**TEXTO:**
***

Mi columna anterior, La lección francesa, trató de establecer un paralelismo entre lo ocurrido en las recientes elecciones presidenciales del país vecino y lo que podría ocurrir en las también presidenciales que tendrán lugar dentro de un año en la Comunidad Valenciana. Y es que el mundo es hoy tan pequeño, tan homogéneo si nos atenemos a la Europa meridional, que no resulta difícil extrapolar situaciones, pues en el fondo se trata del mismo escenario.

Terminé la columna temiendo lo peor: que Joan Ignasi Pla, el aspirante socialista al sillón principal de la Generalitat, perdiera la apuesta electoral al ofrecer un programa tan insípido como el de Jospin. Desde entonces, los acontecimientos se han ido sucediendo con la monotonía de lo déjà vu, pues parece ser la norma que los políticos se nieguen a aprender lección alguna: en Francia, por encima de la palabrería de unión de la izquierda para 'vencer al monstruo' en las legislativas y de simplezas por el estilo, el mensaje del PSF destinado al enorme grupo de ex clientes que acaban de darles el revolcón contiene la retórica de siempre: 'como somos mejores que la derecha, vosotros seguid votándonos y ocupando la calle, que nosotros gobernaremos'.

Aquí, hace pocos días, nuestro compañero José Ramón Giner nos informaba del 'estilo' que impera entre las elites socialistas de Alicante, a las que calificaba de 'oficinistas aplicados', ajenos a lo que pide su clientela. No hay peores ciegos que quienes se niegan a ver.

Ante un cisma tan indiscutible entre la realidad y la ficción, nada me extrañaría que tanto en Francia como aquí los socialistas perdieran de nuevo, pues no es normal que la izquierda extraparlamentaria exija cambios mientras que la izquierda que ejerce la política con posibilidades reales se dedique a hacer encuestas, a fantasear y a vivir de la ubre del Estado.

En este nuevo milenio los tiempos del lenguaje progresista se agotaron, hace falta demostrar algo más que buena labia mitinera para que nazca la ilusión, pero estos aprendices del Felipe González de los comienzos no parecen haberlo comprendido, pues siguen dirigiéndose a su clientela en clave de utopía, sin darse cuenta de que el público que ahora los vota ya no cree en el cambio que prometen ni proviene, como en la transición desde el franquismo a la democracia, de toda la sociedad, sino que se limita a un sector de la burguesía: son los funcionarios públicos, el mundo del arte y el conjunto del profesorado, nadie más, es decir, gente que vive con cierta holgura y que tuvo a su alcance los medios económicos para adquirir las herramientas de la educación.

El Partido Popular, mucho más habilidoso y oportunista, les ha birlado el voto de las clases sociales deprimidas (las únicas que entran en competición laboral con los menesterosos del Tercer Mundo que nos llegan por oleadas) y de la masa cada vez mayor de jubilados (a los que la inseguridad ciudadana vuelve conservadores), de tal manera que el proverbio 'ser más raro que un pobre de derechas' hoy forma parte de la cotidianeidad.

En ésas estamos. Queda un año para las elecciones, pero hay pocas esperanzas, porque el árbol del poder que la izquierda profesional tiene ante la nariz le impide ver el bosque de la sociedad que supuestamente debería mejorar.

***

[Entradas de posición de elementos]
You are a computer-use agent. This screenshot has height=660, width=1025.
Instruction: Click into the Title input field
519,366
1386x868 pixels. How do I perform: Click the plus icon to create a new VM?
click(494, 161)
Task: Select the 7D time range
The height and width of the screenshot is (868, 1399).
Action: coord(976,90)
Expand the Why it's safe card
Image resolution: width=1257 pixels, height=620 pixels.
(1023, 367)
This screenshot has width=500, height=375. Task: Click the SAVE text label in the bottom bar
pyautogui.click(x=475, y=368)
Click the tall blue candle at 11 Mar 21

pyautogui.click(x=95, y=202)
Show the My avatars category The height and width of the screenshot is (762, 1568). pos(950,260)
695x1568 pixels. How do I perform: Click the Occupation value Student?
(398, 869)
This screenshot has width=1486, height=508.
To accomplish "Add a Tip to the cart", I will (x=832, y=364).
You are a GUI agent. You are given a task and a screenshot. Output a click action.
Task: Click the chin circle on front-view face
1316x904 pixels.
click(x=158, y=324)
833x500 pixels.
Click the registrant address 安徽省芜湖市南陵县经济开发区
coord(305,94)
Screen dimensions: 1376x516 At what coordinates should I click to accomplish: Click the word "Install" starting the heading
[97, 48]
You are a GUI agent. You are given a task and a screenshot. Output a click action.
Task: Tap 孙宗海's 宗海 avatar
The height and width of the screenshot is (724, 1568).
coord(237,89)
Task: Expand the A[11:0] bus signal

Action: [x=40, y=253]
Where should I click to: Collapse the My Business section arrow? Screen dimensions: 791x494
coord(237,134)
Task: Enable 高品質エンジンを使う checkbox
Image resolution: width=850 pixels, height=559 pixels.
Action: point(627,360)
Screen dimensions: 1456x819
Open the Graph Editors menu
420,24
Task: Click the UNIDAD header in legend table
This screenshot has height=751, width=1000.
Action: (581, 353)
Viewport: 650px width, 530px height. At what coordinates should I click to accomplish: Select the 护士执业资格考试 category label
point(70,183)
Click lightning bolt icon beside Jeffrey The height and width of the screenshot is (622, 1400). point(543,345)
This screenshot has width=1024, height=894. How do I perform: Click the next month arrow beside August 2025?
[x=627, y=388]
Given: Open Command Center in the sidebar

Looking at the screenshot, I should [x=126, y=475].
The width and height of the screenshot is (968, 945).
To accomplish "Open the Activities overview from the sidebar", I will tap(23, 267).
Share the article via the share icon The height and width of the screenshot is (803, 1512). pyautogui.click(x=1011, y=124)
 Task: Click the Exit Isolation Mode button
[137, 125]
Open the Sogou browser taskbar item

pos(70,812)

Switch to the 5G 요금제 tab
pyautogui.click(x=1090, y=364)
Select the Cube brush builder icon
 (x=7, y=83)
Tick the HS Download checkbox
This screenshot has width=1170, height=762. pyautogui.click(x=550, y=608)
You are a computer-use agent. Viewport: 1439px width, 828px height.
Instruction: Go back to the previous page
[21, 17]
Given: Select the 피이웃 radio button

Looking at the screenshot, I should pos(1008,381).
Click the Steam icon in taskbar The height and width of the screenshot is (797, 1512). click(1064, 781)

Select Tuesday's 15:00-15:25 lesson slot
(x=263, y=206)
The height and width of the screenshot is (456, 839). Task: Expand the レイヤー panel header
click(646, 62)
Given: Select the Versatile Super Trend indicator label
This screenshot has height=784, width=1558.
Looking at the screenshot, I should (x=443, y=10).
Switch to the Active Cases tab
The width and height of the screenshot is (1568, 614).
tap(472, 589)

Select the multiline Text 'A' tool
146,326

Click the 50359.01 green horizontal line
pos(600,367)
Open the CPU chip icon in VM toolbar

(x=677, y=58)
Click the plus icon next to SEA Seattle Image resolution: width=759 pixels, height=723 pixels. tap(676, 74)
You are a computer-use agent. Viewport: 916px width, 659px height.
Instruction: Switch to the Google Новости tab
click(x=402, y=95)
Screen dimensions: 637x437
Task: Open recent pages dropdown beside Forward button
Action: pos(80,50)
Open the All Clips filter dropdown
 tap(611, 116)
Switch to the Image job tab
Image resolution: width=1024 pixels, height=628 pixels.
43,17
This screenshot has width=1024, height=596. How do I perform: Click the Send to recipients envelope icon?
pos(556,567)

***

**LISTA DE TAREAS:**
1: Según el texto, ¿con qué expresión calificaba José Ramón Giner a las elites socialistas de Alicante?
2: Por favor, transcribe sin cambios todo lo que hay en los registros desde la línea que contiene "You are a computer-use agent. Viewport: 1439px" hasta el final de los registros, con ambos extremos incluidos.

**RESPUESTAS POR TAREA:**
1: Las calificaba de "oficinistas aplicados", ajenos a lo que pide su clientela.

2:
You are a computer-use agent. Viewport: 1439px width, 828px height.
Instruction: Go back to the previous page
[21, 17]
Given: Select the 피이웃 radio button

Looking at the screenshot, I should pos(1008,381).
Click the Steam icon in taskbar The height and width of the screenshot is (797, 1512). click(1064, 781)

Select Tuesday's 15:00-15:25 lesson slot
(x=263, y=206)
The height and width of the screenshot is (456, 839). Task: Expand the レイヤー panel header
click(646, 62)
Given: Select the Versatile Super Trend indicator label
This screenshot has height=784, width=1558.
Looking at the screenshot, I should (x=443, y=10).
Switch to the Active Cases tab
The width and height of the screenshot is (1568, 614).
tap(472, 589)

Select the multiline Text 'A' tool
146,326

Click the 50359.01 green horizontal line
pos(600,367)
Open the CPU chip icon in VM toolbar

(x=677, y=58)
Click the plus icon next to SEA Seattle Image resolution: width=759 pixels, height=723 pixels. tap(676, 74)
You are a computer-use agent. Viewport: 916px width, 659px height.
Instruction: Switch to the Google Новости tab
click(x=402, y=95)
Screen dimensions: 637x437
Task: Open recent pages dropdown beside Forward button
Action: pos(80,50)
Open the All Clips filter dropdown
 tap(611, 116)
Switch to the Image job tab
Image resolution: width=1024 pixels, height=628 pixels.
43,17
This screenshot has width=1024, height=596. How do I perform: Click the Send to recipients envelope icon?
pos(556,567)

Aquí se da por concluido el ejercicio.